One possible explanation can be related to the multidimensional nature of pain, which it has been suggested includes at least two dimensions, one affective and the other sensory [58]. The sensory component refers to the intensity of pain, while the affective one is linked to the unpleasant experiences of pain. The studies that have taken into account this distinction have found a specific association only between alexithymia and the affective dimension of pain in CP patients [34, 35]. The affective dimension of pain relies, in fact, on a specific brain structure, i.e. the limbic system, which is also essential in regulating and processing emotions. For this reason, it is possible that studies which used a one-dimensional measurement to assess pain in CP patients failed to find a relationship with alexithymia.
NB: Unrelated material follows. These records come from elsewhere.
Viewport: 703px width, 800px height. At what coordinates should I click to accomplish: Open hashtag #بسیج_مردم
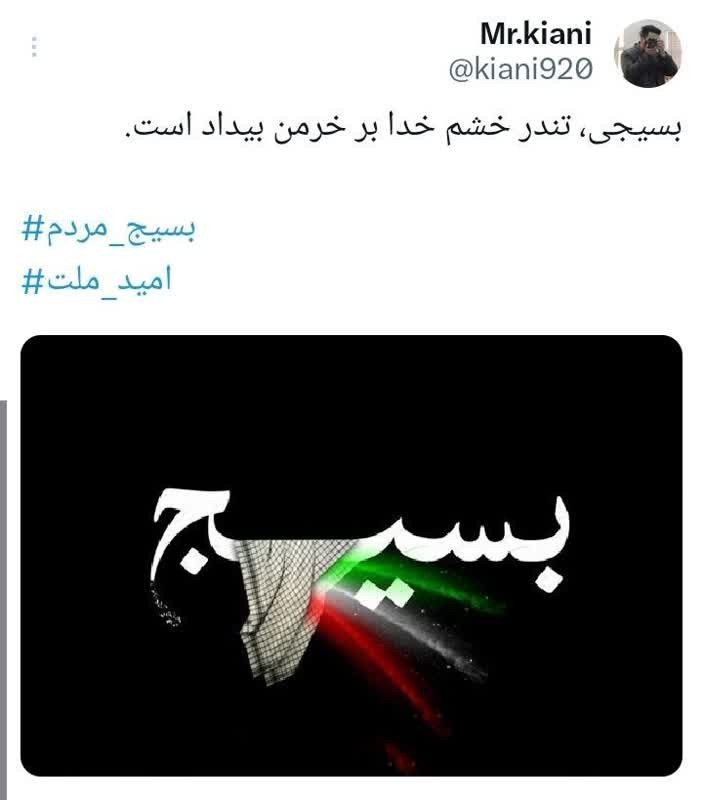(109, 230)

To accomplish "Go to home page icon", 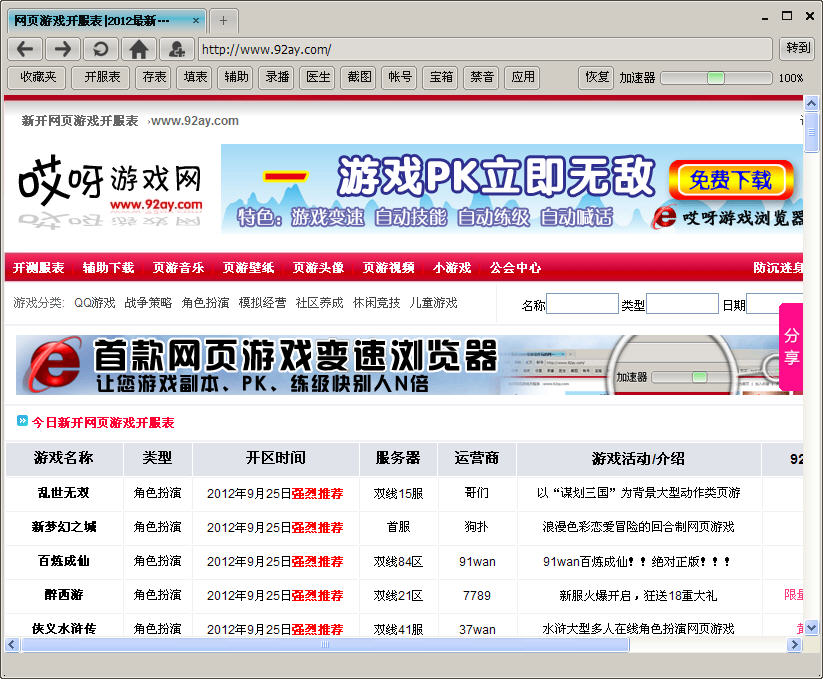I will [139, 49].
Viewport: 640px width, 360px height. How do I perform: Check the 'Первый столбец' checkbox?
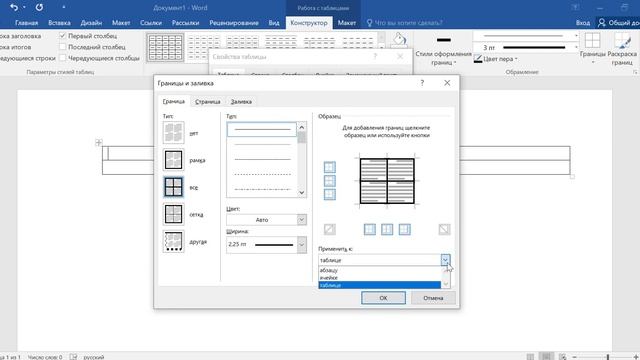(62, 36)
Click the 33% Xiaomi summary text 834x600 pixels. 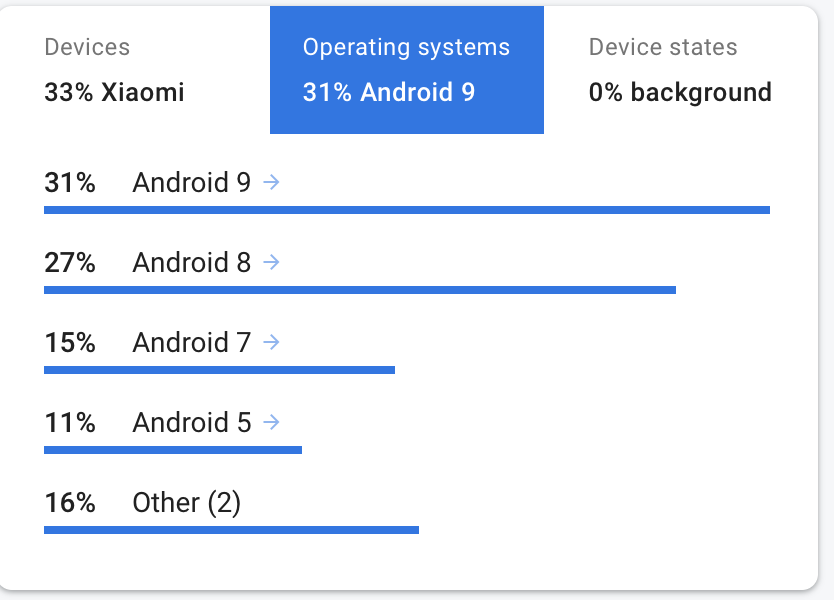tap(113, 92)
Another possible explanation, in particular for the mediation role of psychological distress, could be that individuals with a high degree of alexithymia have not only a limited ability to process emotions but also great difficulty in verbal communication of psychological distress, and fail to enlist the aid or comfort of other people [17]. This could lead to increased emotional distress and ultimately have a negative effect on depression and anxiety levels. This unclear evidence indicates the need to throw light on the nature of this association. We hypothesized two possible strategies to reach this object. The first could be the use of more accurate measurements for the assessment of both pain and alexithymia. In particular, it could be useful to employ a multidimensional pain measure for differentiating the two components of pain, and a performance-based instrument or a structured interview, in addition to the usually used self-report measures (such as the TAS-20), for the assessment of alexithymia. Explicit self-report measures require, paradoxically, the respondents to be aware of their reduced ability to identify and describe feelings [59]. In line with this assumption, Baeza-Velasco et al. [51••], the only ones who also used a performance-based instrument, showed that the LEAS, but not the TAS-20, significantly predicted group status after controlling for anxiety and depression.
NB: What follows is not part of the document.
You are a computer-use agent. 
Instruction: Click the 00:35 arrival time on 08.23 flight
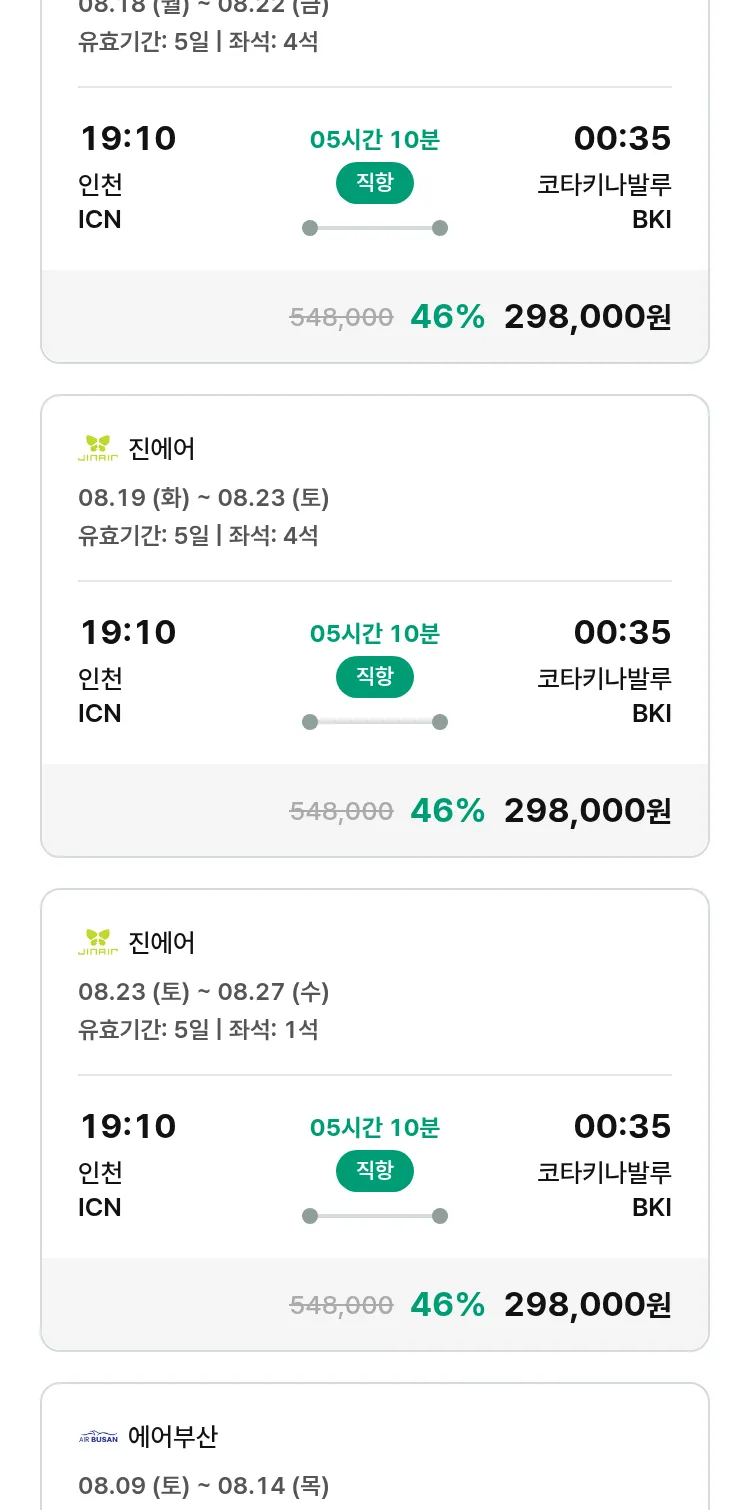[x=622, y=1126]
The second strategy could be to investigate the potential differences in the progress of the different CP conditions with reference to the presence or absence of alexithymia. In addition, the cross-sectional design used by most of the studies analyzed does not permit inferring whether alexithymia can be considered as an outcome or a determinant of CP. The idea of a double characterization of alexithymia, which has been recognized as a primary or a secondary emotional dysregulation, is now accepted. Primary alexithymia is currently viewed as a more or less stable personality trait that is molded during childhood and early adult years, while secondary alexithymia is considered a condition occurring later in life either due to psychological trauma or as a direct insult to brain regions supporting emotion-processing abilities and awareness [60].

Prospective longitudinal studies are, therefore, necessary to clarify the direction of the relationship between alexithymia and CP, the role of alexithymia in the development and evolution of pain, and the influence of alexithymia on psychopathological symptoms in CP patients.

A further approach for future studies would be the additional use of neuroimaging techniques in order to examine the possible structural and functional alterations in emotion-related brain areas among persons with CP and alexithymia. Neuroimaging data could, in fact, complete and corroborate the profile resulting from clinical and psychological assessment.

Clarifying to what extent alexithymia contributes or does not to chronic pain would allow a better understanding of pain etiology and the improvement of more targeted treatments, based on the patient’s needs, in which both physical and psychological dimensions would have to be considered.